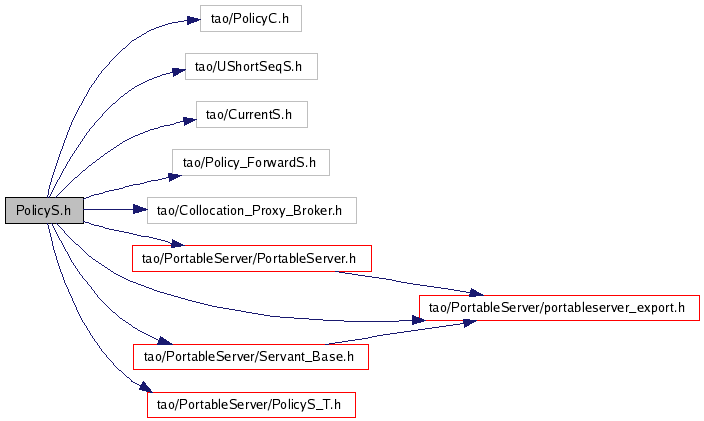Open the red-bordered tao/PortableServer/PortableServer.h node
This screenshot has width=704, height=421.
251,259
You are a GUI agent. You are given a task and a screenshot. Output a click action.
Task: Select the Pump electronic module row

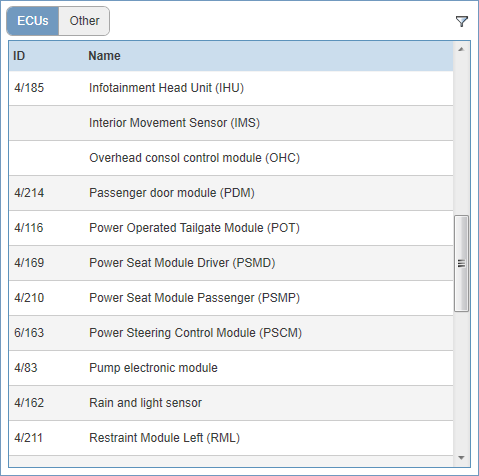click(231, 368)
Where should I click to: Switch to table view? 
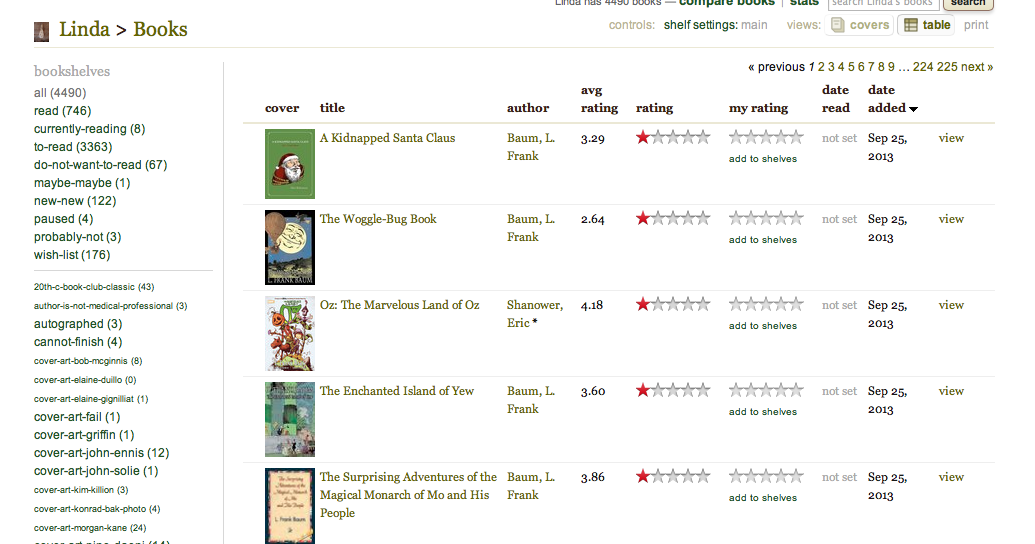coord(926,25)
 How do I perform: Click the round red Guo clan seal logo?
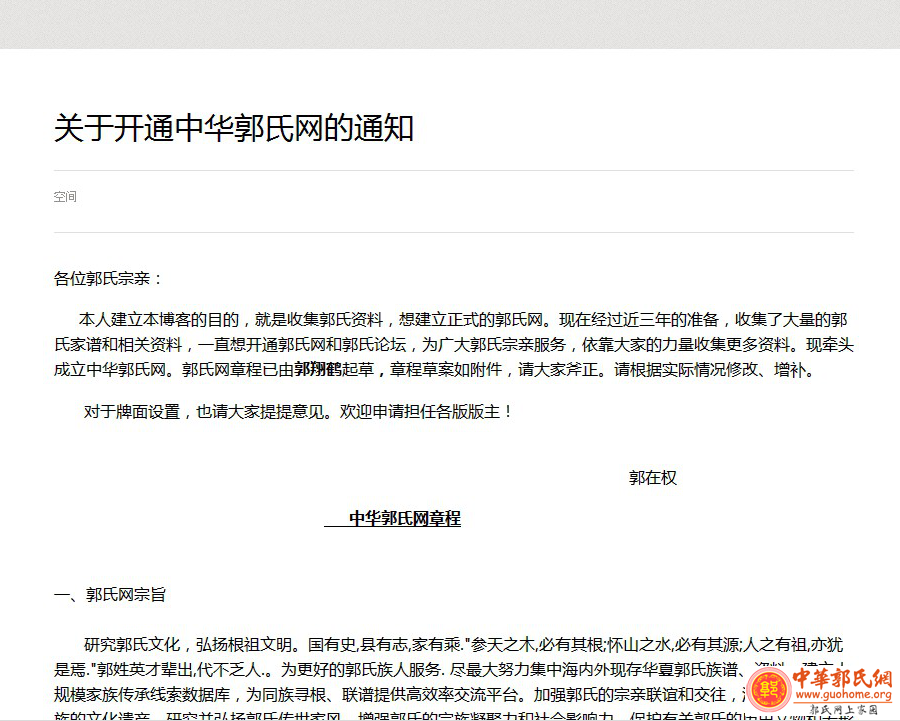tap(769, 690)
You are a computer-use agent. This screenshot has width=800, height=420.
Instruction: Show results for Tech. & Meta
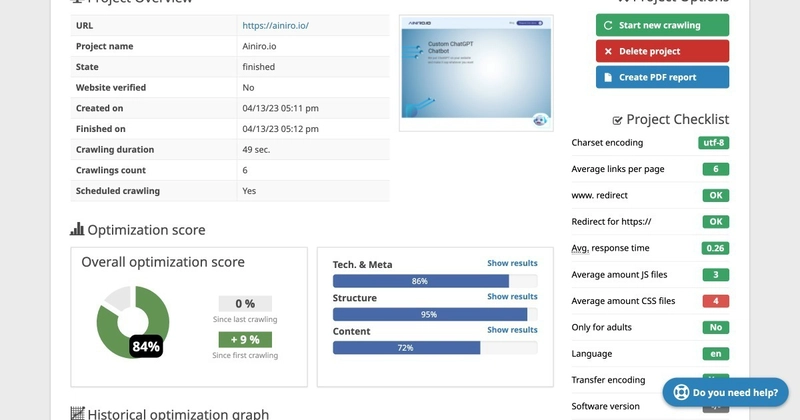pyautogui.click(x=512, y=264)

* * *

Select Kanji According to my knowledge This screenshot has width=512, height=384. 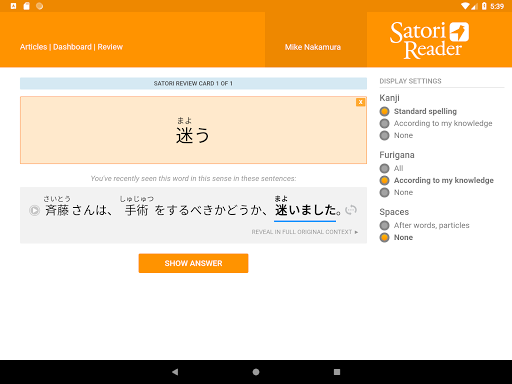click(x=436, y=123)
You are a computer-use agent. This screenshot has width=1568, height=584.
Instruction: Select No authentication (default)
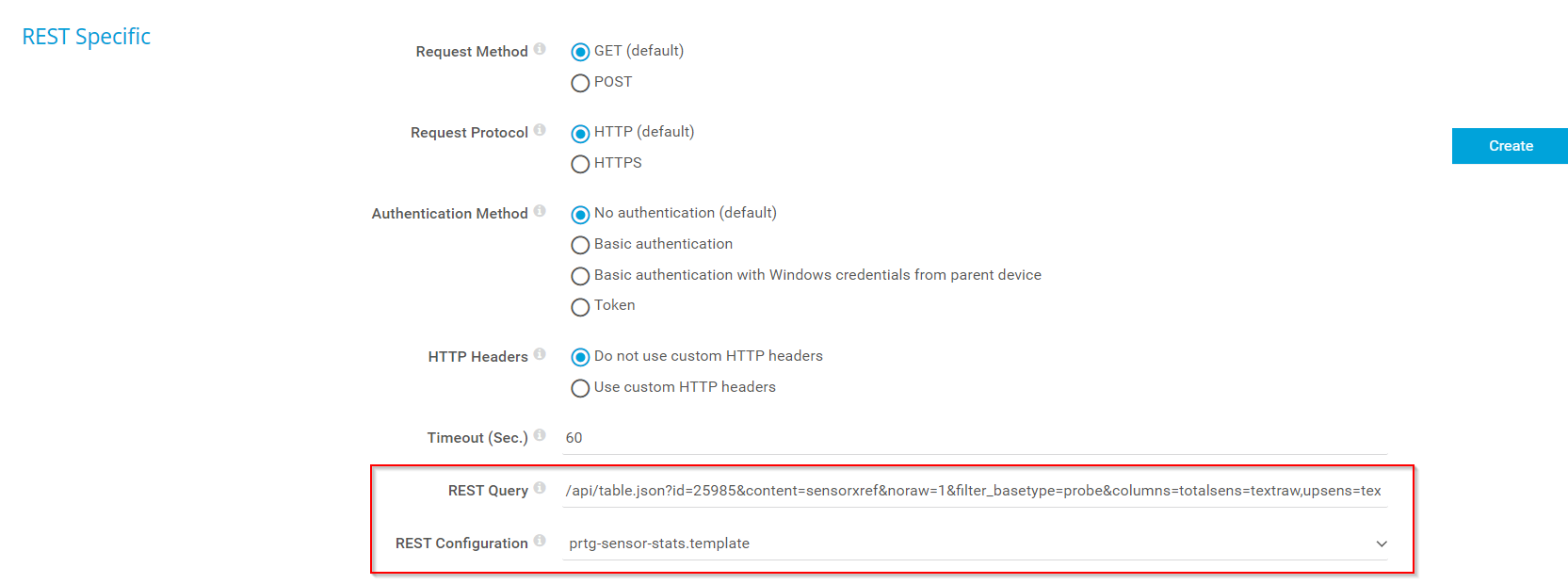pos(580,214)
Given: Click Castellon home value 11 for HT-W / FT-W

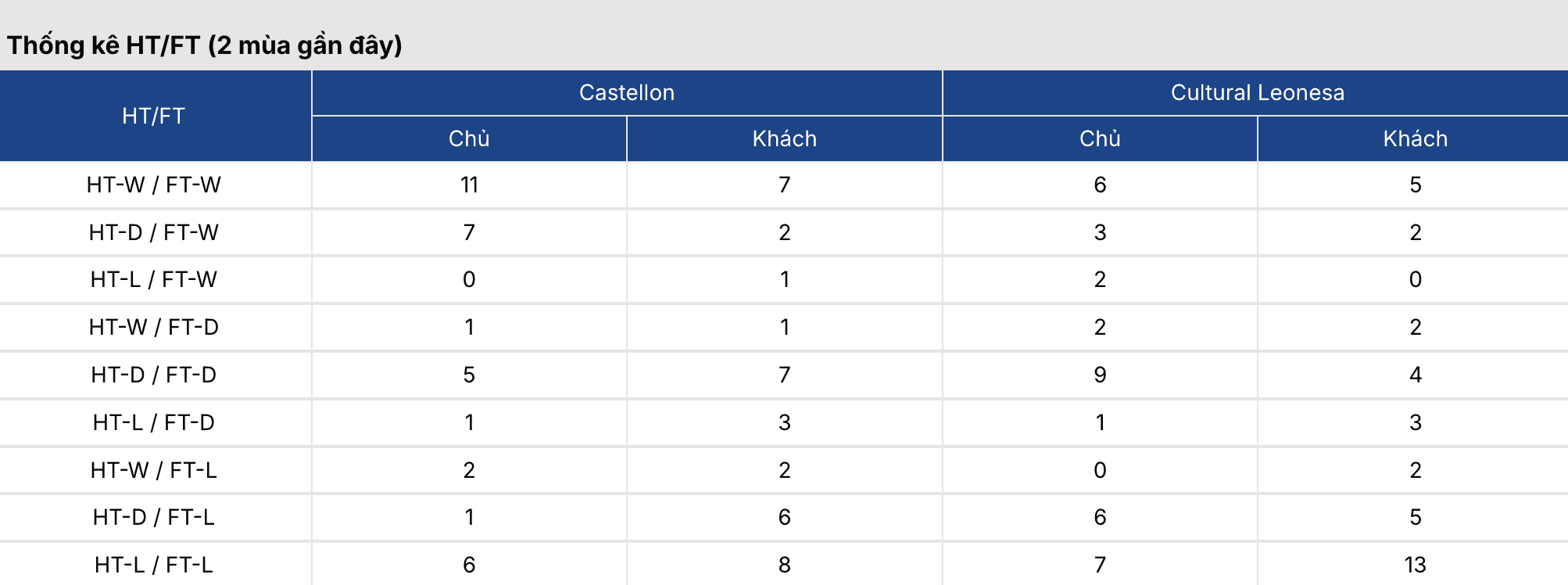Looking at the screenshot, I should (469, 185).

---

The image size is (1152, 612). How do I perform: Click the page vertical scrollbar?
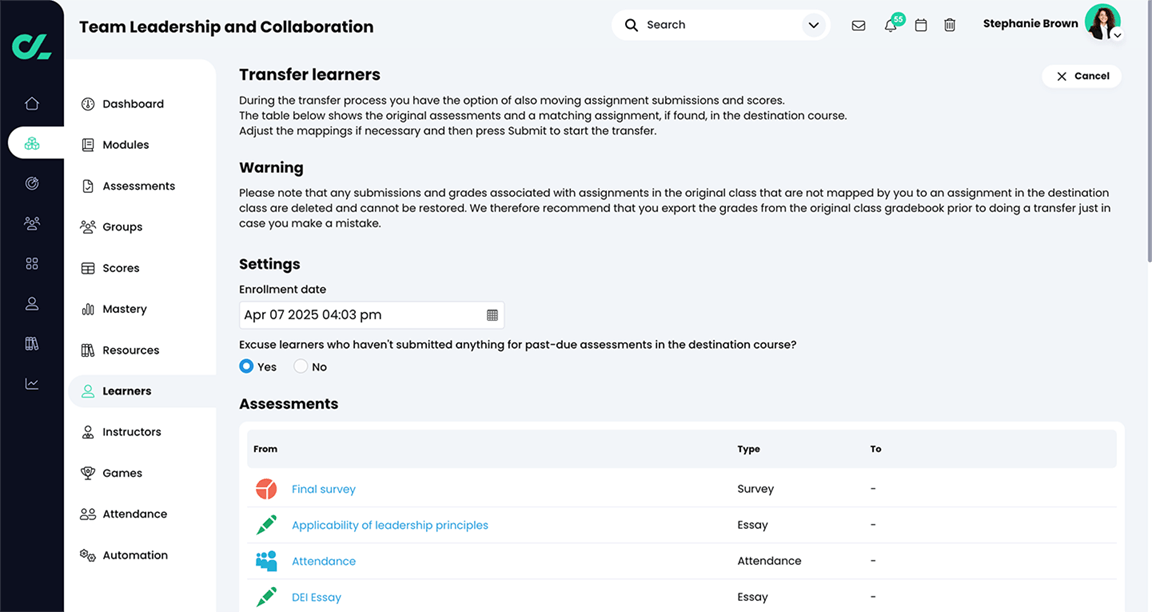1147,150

◆ **Aim of the exercise**: Substitute "stamp" for "seal" in the part that opens with the line containing "How do I perform: Click the round" and closes with the line containing "pyautogui.click(x=512, y=264)", and give back only those lines with everything else unchanged. Leave the pictures out of your answer.

◆ **Solution**:
 How do I perform: Click the round red Guo clan stamp logo?
tap(769, 690)
You are a computer-use agent. This screenshot has width=800, height=420.
Instruction: Show results for Tech. & Meta
pyautogui.click(x=512, y=264)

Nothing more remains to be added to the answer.